***** Records for this exercise

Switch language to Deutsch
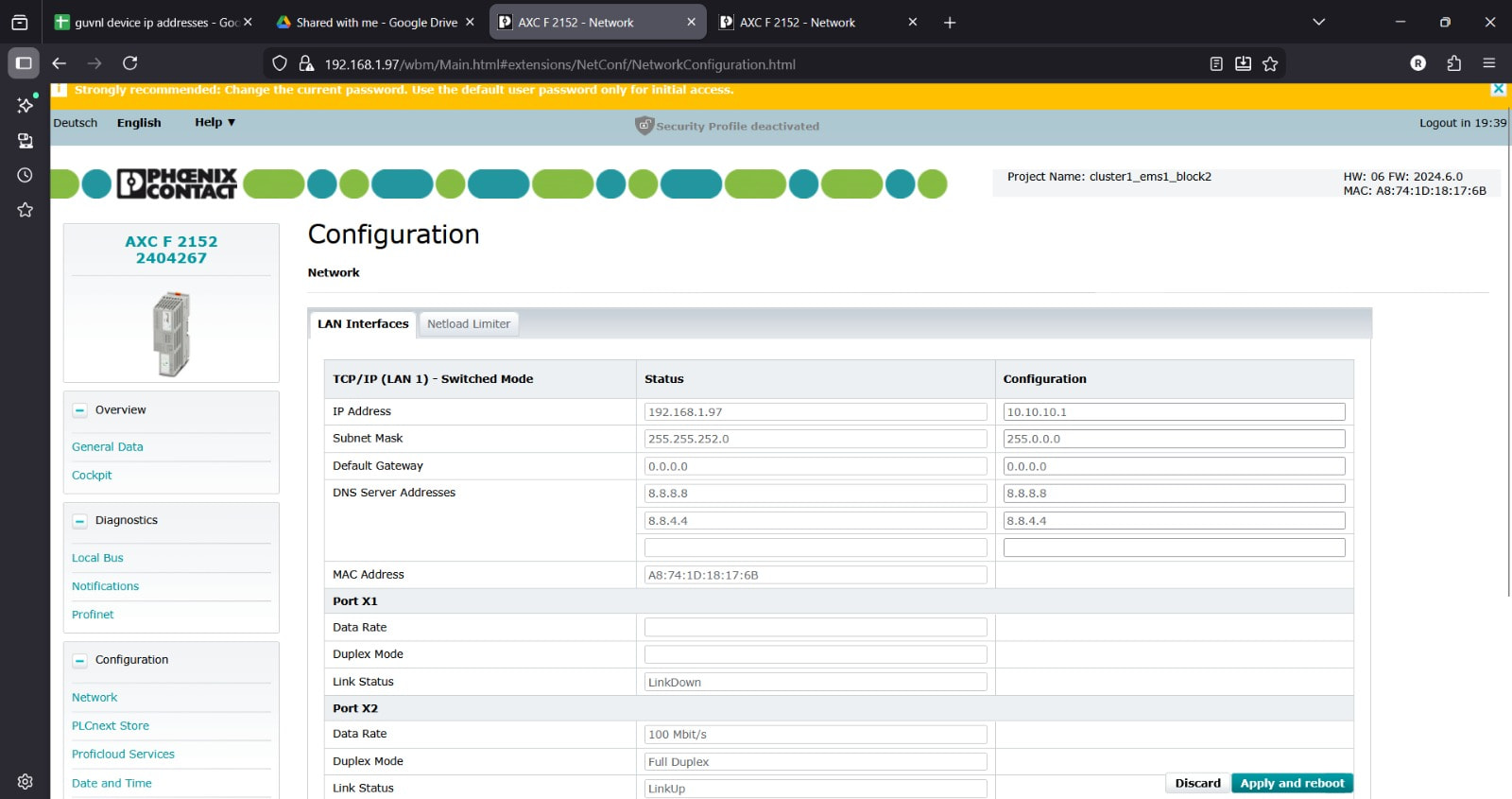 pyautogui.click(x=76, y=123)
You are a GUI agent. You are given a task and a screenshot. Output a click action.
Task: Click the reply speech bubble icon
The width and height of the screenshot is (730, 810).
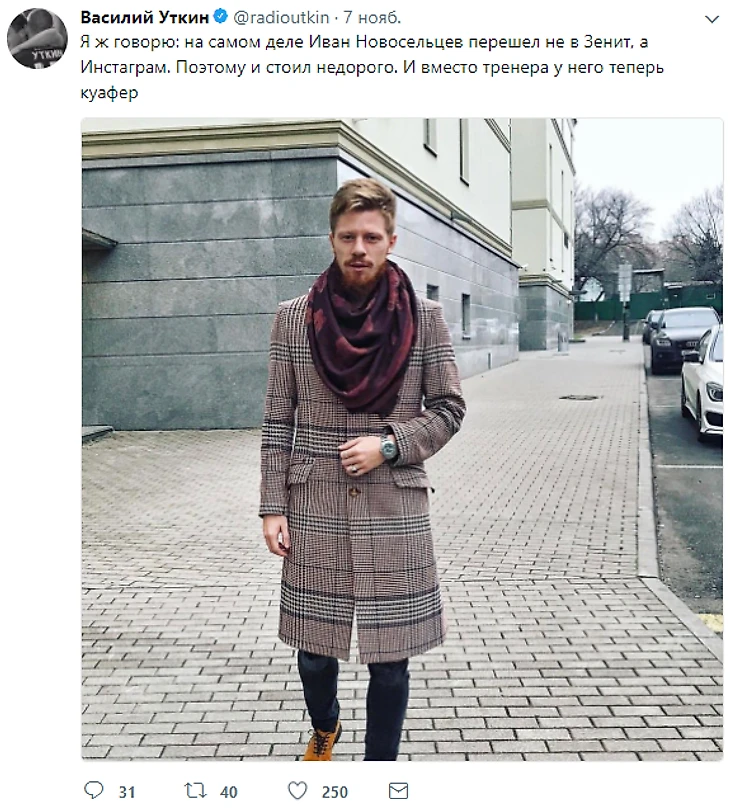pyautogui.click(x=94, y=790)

**********

◆ **Exercise requirements**
Each record should be printed again precisely, though not its pictures.

◆ **Answer to the exercise**
Switch language to Deutsch
 pyautogui.click(x=76, y=123)
You are a GUI agent. You are given a task and a screenshot. Output a click action.
Task: Click the reply speech bubble icon
The width and height of the screenshot is (730, 810).
pyautogui.click(x=94, y=790)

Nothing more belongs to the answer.